EXERCISE REQUIREMENTS
Which lines in the material below contain the string "Identify"? Show each of those lines in full, and treat uppercase and lowercase letters as distinct.

STORED ROWS
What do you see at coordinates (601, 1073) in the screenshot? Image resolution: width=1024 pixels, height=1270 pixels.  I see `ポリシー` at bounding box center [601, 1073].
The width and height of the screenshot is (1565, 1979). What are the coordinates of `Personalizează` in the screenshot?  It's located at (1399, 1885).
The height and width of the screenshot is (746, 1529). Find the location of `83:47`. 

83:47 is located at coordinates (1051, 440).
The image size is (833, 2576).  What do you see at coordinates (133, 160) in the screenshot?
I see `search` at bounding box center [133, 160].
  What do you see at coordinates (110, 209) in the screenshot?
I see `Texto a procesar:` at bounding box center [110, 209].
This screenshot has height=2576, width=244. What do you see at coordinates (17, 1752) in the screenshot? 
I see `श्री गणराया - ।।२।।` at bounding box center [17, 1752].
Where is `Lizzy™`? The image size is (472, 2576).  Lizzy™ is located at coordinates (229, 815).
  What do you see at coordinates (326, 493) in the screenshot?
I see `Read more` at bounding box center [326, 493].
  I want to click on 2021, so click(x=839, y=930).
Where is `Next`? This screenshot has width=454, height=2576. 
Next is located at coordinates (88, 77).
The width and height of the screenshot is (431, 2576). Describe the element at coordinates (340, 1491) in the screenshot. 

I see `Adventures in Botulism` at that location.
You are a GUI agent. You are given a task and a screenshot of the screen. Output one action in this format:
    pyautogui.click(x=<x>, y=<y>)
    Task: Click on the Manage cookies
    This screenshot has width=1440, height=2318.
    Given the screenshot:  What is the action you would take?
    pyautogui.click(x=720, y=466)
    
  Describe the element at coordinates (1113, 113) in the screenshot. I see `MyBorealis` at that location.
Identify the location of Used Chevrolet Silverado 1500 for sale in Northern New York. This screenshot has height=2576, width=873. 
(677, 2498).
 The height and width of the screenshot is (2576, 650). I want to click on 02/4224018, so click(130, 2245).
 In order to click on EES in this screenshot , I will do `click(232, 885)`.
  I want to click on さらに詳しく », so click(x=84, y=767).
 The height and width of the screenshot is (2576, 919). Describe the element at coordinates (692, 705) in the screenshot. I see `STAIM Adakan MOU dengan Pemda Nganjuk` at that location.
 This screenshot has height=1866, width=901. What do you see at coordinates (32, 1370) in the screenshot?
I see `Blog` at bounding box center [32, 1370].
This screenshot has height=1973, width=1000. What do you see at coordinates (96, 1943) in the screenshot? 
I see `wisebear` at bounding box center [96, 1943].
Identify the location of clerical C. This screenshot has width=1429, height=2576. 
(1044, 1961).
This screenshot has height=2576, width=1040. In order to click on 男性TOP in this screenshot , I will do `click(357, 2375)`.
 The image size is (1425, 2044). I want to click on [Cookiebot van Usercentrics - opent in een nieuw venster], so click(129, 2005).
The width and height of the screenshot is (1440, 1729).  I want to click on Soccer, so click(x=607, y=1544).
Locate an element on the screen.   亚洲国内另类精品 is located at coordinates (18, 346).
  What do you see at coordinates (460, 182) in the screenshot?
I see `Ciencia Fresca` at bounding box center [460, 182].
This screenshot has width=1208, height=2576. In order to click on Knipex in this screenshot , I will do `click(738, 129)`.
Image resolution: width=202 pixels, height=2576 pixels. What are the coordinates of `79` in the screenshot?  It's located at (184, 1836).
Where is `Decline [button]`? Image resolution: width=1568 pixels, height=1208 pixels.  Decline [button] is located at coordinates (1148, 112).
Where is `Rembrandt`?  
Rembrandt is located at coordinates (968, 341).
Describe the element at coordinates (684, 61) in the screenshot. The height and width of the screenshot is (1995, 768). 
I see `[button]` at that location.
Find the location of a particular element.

THE RESPONSE
Identify the location of Used Chevrolet Silverado 1500 for sale in Northern New York. This screenshot has height=2576, width=873. 
Identify the location of clerical C. This screenshot has width=1429, height=2576. 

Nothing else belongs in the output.